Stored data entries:
◇ ◇ ◇ ◇

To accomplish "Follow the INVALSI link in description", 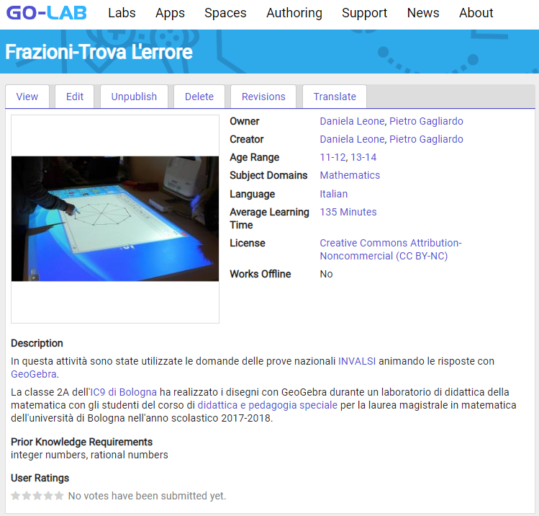I will click(357, 361).
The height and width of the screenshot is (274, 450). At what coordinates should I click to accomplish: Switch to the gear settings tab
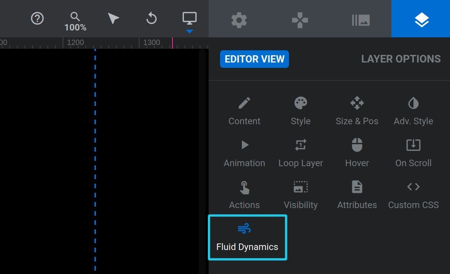click(239, 20)
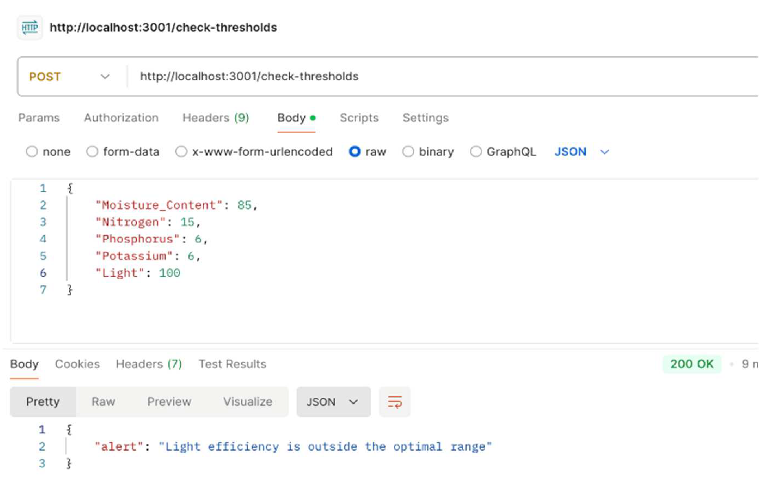Click the request URL input field
This screenshot has width=778, height=498.
(388, 77)
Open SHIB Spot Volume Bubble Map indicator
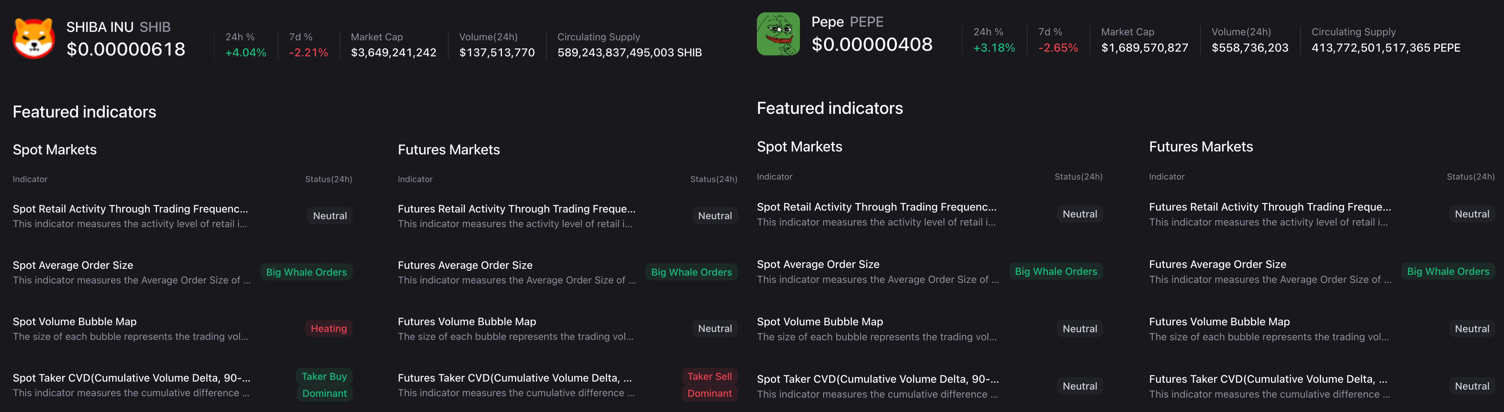Image resolution: width=1504 pixels, height=412 pixels. [x=75, y=321]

◇ ◇ ◇ ◇

▸ INSTRUCTION: Filter the rows above, copying out each line that contains the string "screenshot". Case counts, so match uppercase and lowercase letters exactly.

▸ RESULT OF THE TASK:
The height and width of the screenshot is (274, 450). At what coordinates should I click to accomplish: Switch to the gear settings tab
This screenshot has width=778, height=498.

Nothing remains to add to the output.